The recommended pattern: two base model entries
The correct way to achieve differential visibility is to create two separate base model entries that point to the same underlying LLM:
| Entry | Access | Hidden | Who sees it | Purpose |
|---|---|---|---|---|
| Base model (e.g. "GPT-4o") | Restricted to power users | No | Power users only | Direct exploration and testing |
| Curated model (e.g. "Company Assistant") | Public | No | Everyone | The sanctioned product for regular users |
The curated model is a first-class base model entry — not a workspace model wrapping the restricted one. Configure it with its own name, avatar, system prompt, knowledge bases, tools, and parameter overrides. It connects to the same upstream LLM but is an independent configuration entry.
Step-by-step setup:
- In Admin Panel > Models, locate your base model (e.g. "GPT-4o").
- Set its access control to Private and grant access only to your power users / admin group.
- Click the ellipsis (...) on the base model and select Clone. This creates a copy with all settings.
- Rename the clone to your curated product name (e.g. "Company Assistant"). Update the avatar, system prompt, knowledge, and tools as needed.
- Set the curated model's access to Public (or restrict it to the groups that should see it).
Now power users see and use the original base model directly, while regular users see only the curated model. Both entries point to the same upstream LLM but are configured independently.
When you switch to a newer LLM (e.g. Qwen 3 → Qwen 3.5), update the base model selection on both entries. You can also use Export and Import to keep settings synchronized across entries.
Why not a workspace model on a restricted base?
Workspace models inherit the access requirements of their base model. If a user does not have access to the base model, they cannot use any workspace model built on top of it — even if the workspace model itself is shared with them.
This is by design. Without this requirement, anyone could bypass base model access restrictions by creating a workspace model on a restricted base and sharing it publicly. That would be broken access control.
If you previously relied on workspace models to give users access to base models they couldn't see directly, that pattern depended on an access-control gap that has been patched. The two-base-model pattern described above achieves the same outcome without the security issue.

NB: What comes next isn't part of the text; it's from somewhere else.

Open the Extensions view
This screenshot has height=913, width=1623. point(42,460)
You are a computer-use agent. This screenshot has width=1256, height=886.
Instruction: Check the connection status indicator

Alternative: hidden base model
If you don't need differential visibility — meaning no group needs to see the raw base model in the picker — you can use a simpler approach:
- Set the base model to Public (so everyone has access).
- Hide the base model (ellipsis > Hide) so it doesn't appear in the model selector.
- Create a workspace model on top of the (now hidden) base model and share it with your users.
Users see only the workspace model. The hidden base model is accessible under the hood but invisible in the UI. Admins can still access hidden models via direct URL parameters.
This approach works when every user should have the same experience. It does not work when some groups need direct access to the base model in their picker.
Limitations
Preset, not fine-tune
Model presets configure behavior through system prompts and tool bindings. They do not modify the underlying model weights. For deep behavioral changes, you need actual fine-tuning.
Fallback requires configuration
If a base model becomes unavailable, the preset will fail unless ENABLE_CUSTOM_MODEL_FALLBACK is set to True and a default model is configured in Admin Panel > Settings > Models.